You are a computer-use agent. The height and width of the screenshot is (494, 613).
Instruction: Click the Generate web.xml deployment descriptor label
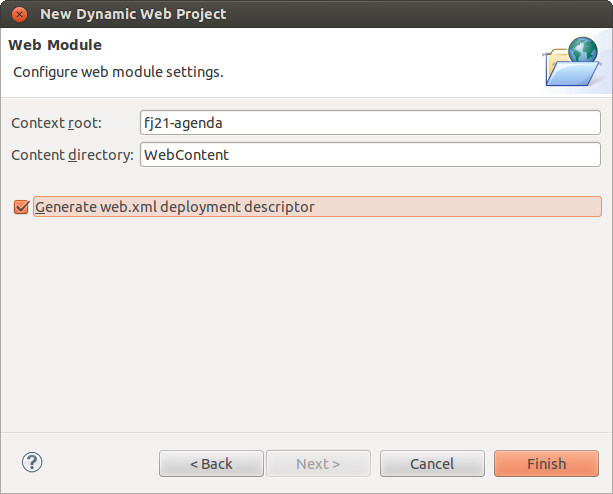click(x=175, y=207)
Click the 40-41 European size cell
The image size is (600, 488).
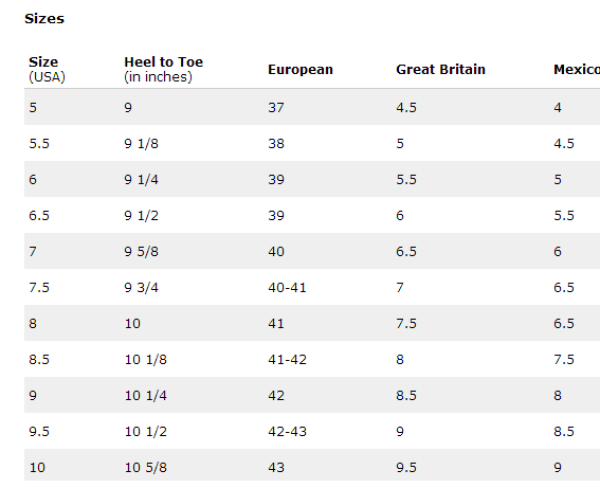287,287
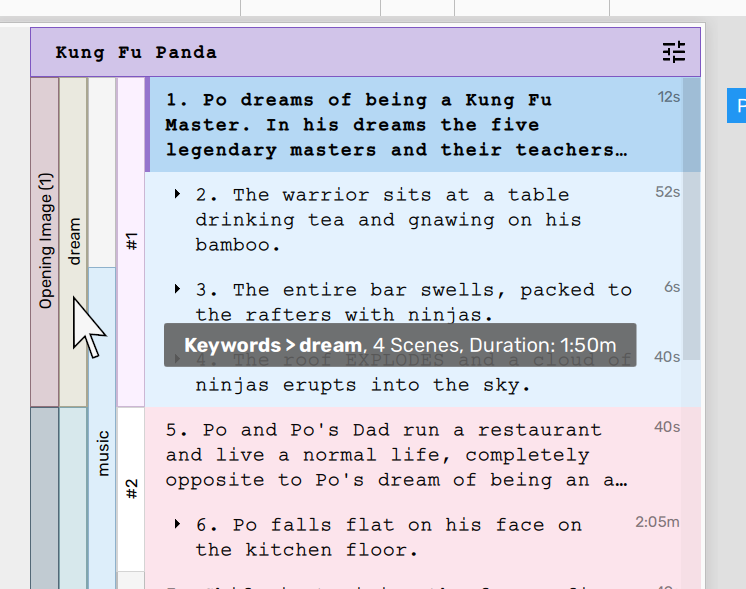746x589 pixels.
Task: Select scene 1 Po dreams summary
Action: [396, 125]
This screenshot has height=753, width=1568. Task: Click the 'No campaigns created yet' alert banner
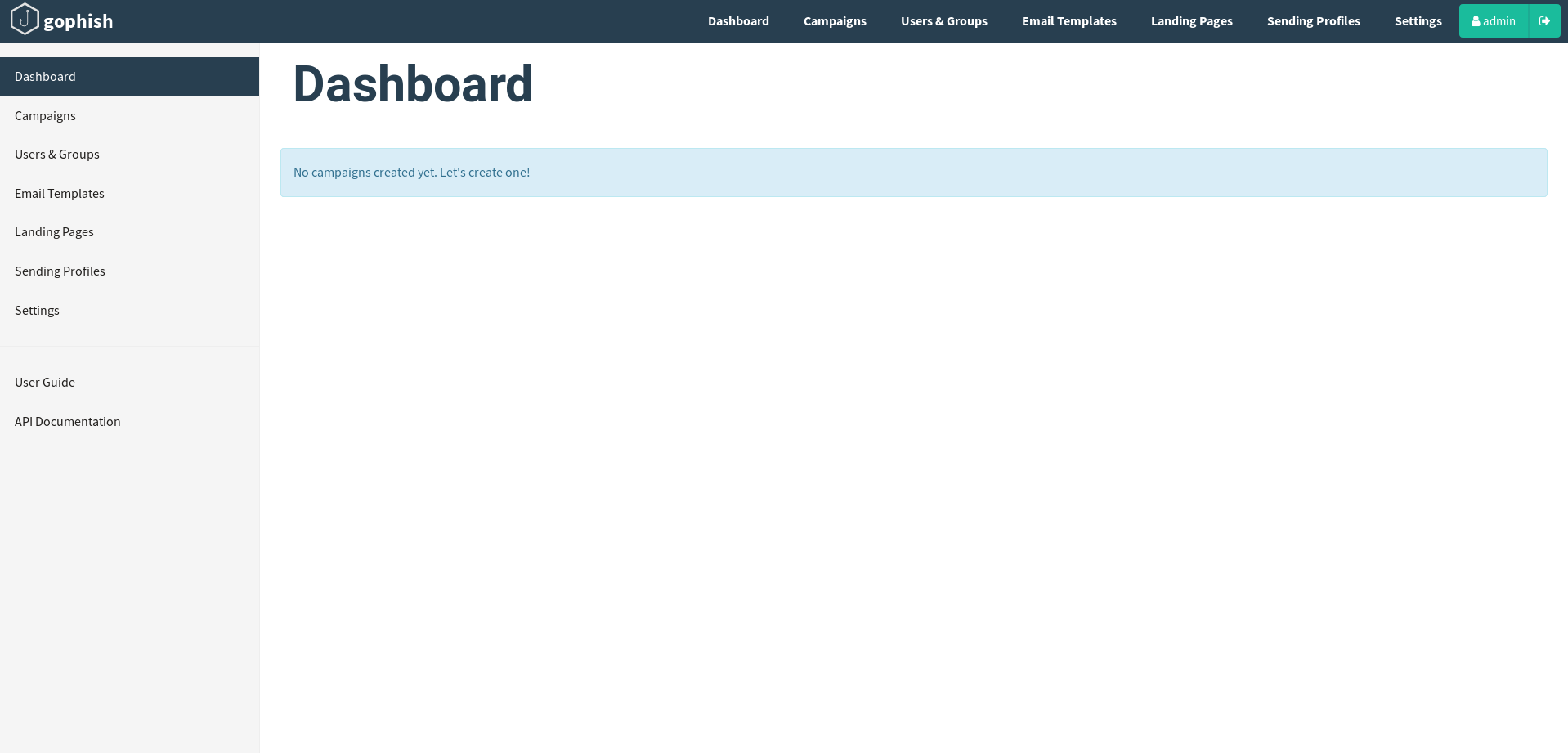913,173
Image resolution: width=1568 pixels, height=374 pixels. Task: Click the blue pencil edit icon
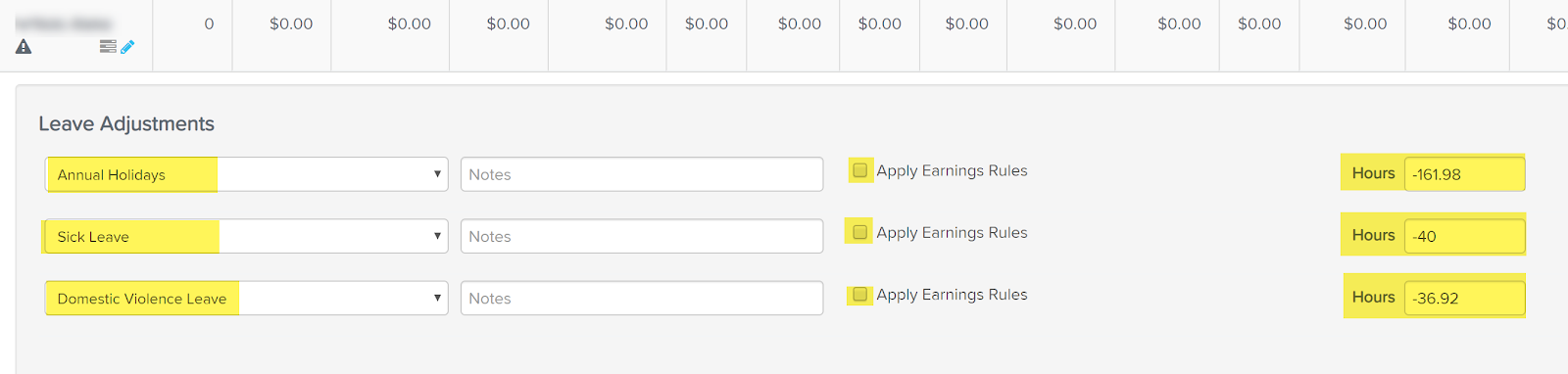click(127, 46)
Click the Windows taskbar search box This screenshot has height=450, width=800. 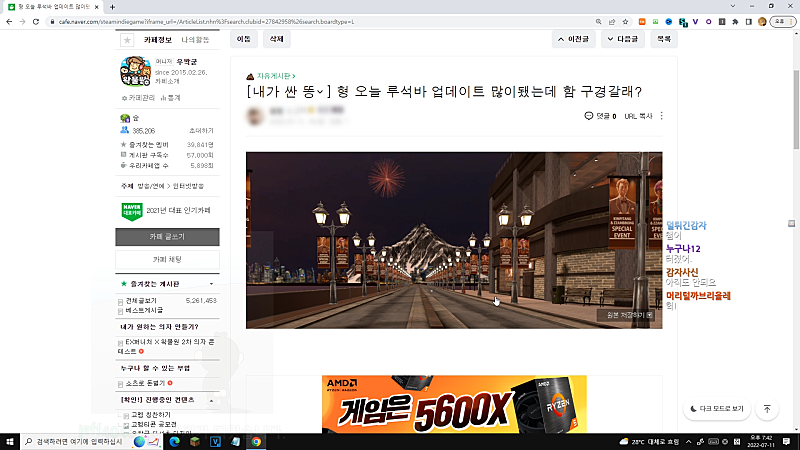[80, 441]
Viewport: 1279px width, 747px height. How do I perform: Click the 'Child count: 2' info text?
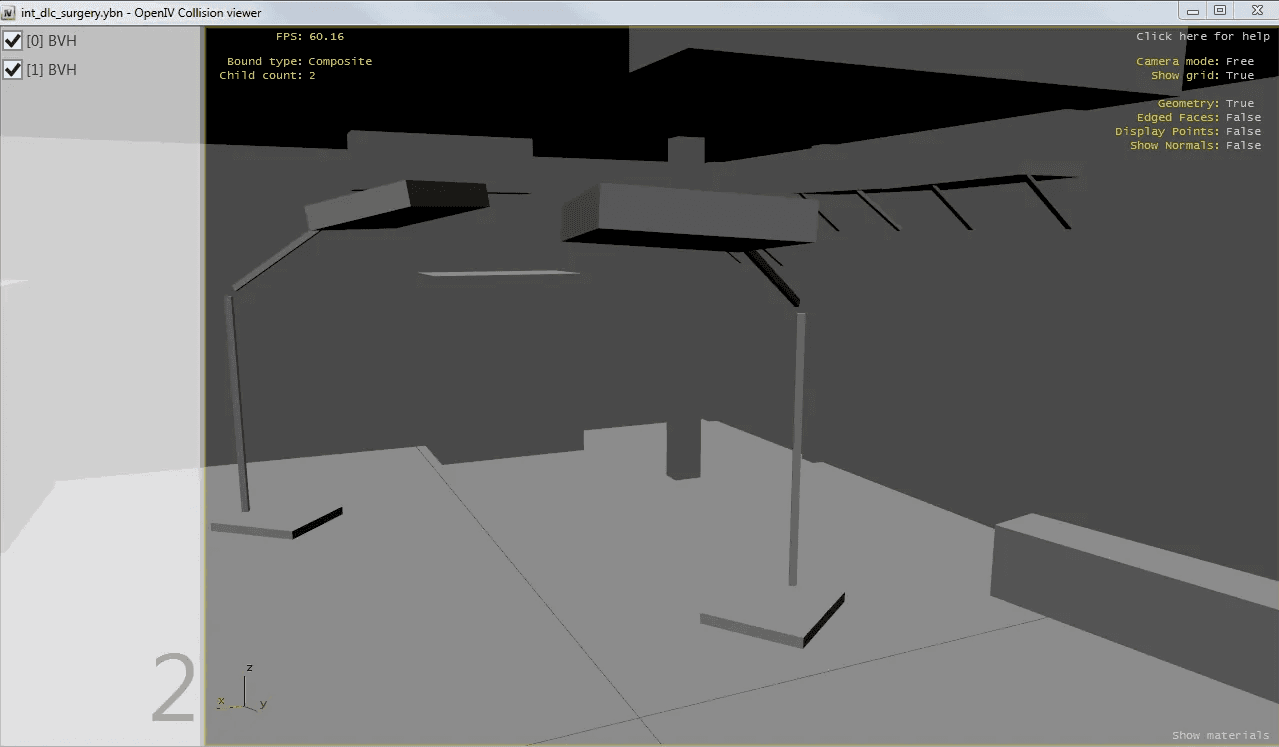(x=267, y=75)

Your instructions ::
Nothing but the lines from the line with "Viewport: 1279px width, 747px" through the last line of the data above should be printed, exactly as written and without pictures.

Worked solution ::
Viewport: 1279px width, 747px height. How do I perform: Click the 'Child count: 2' info text?
(x=267, y=75)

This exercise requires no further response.